Stored items
....................
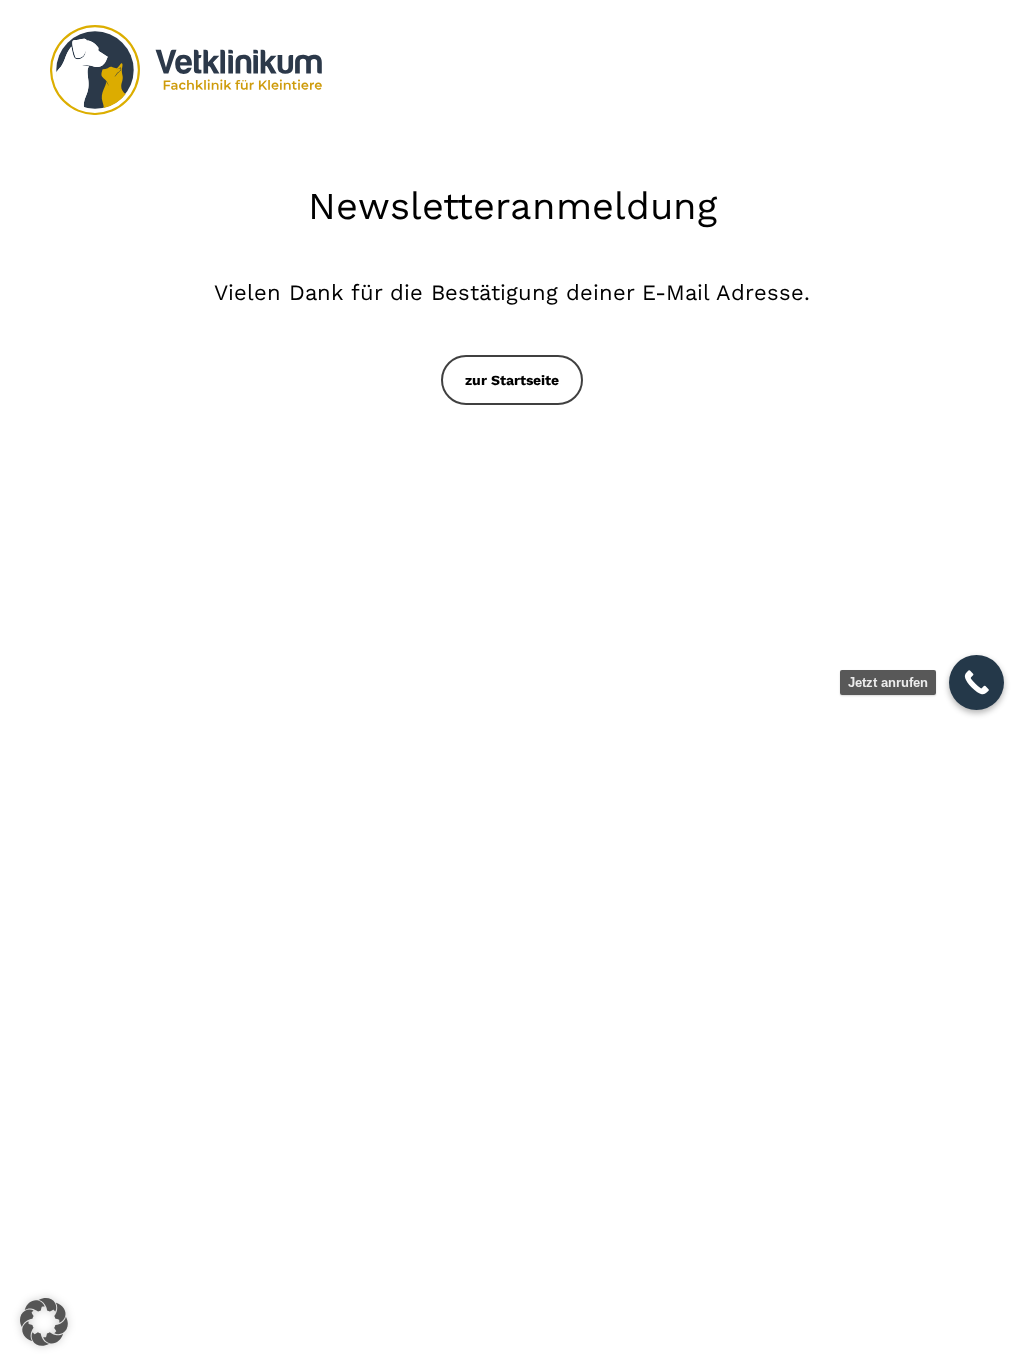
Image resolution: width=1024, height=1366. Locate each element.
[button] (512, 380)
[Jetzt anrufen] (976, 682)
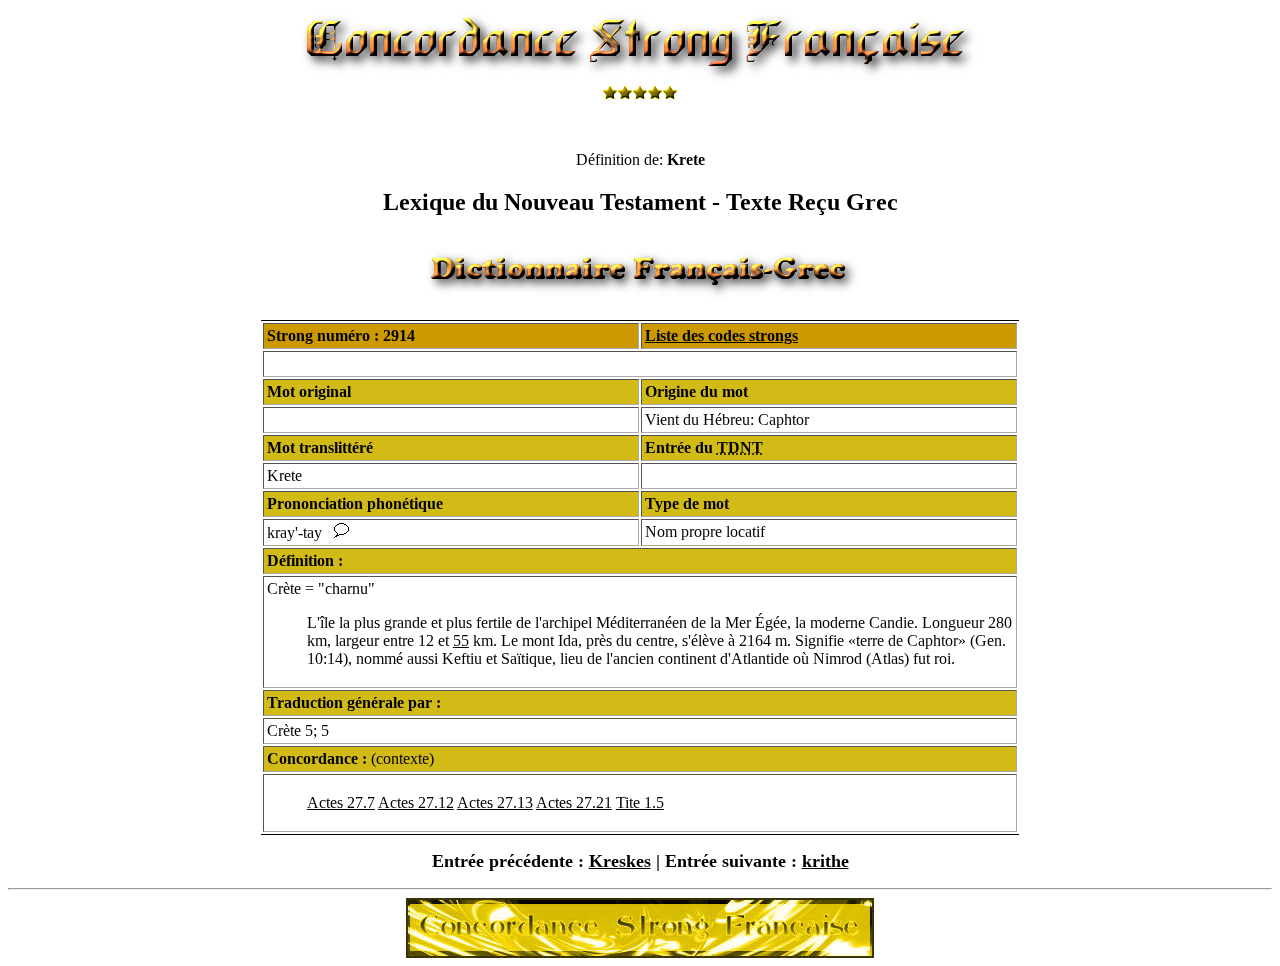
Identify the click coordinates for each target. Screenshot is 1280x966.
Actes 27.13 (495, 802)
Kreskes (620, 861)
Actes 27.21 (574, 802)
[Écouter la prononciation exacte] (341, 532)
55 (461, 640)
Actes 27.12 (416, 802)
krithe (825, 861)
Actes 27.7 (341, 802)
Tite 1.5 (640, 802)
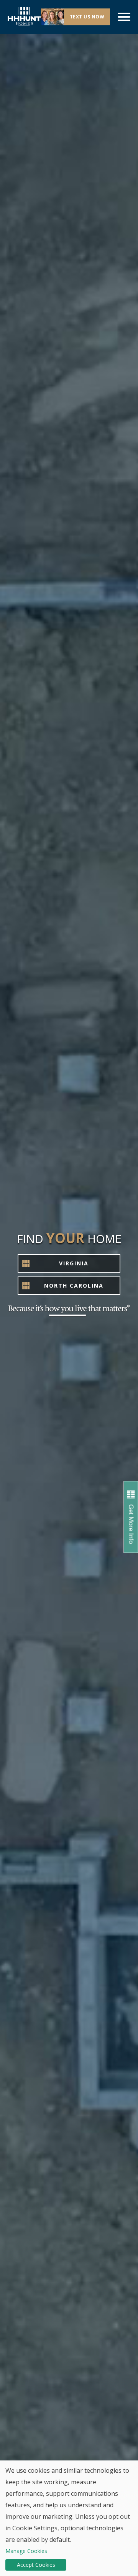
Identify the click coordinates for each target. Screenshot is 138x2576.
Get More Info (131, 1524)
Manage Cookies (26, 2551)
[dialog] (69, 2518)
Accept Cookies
....................
Lines containing the string "coordinates" are the ones to copy from the entries above.

Identify the click coordinates for each target. Screenshot is 1280x966.
Identify the click coordinates for each target. Screenshot is 138x2576.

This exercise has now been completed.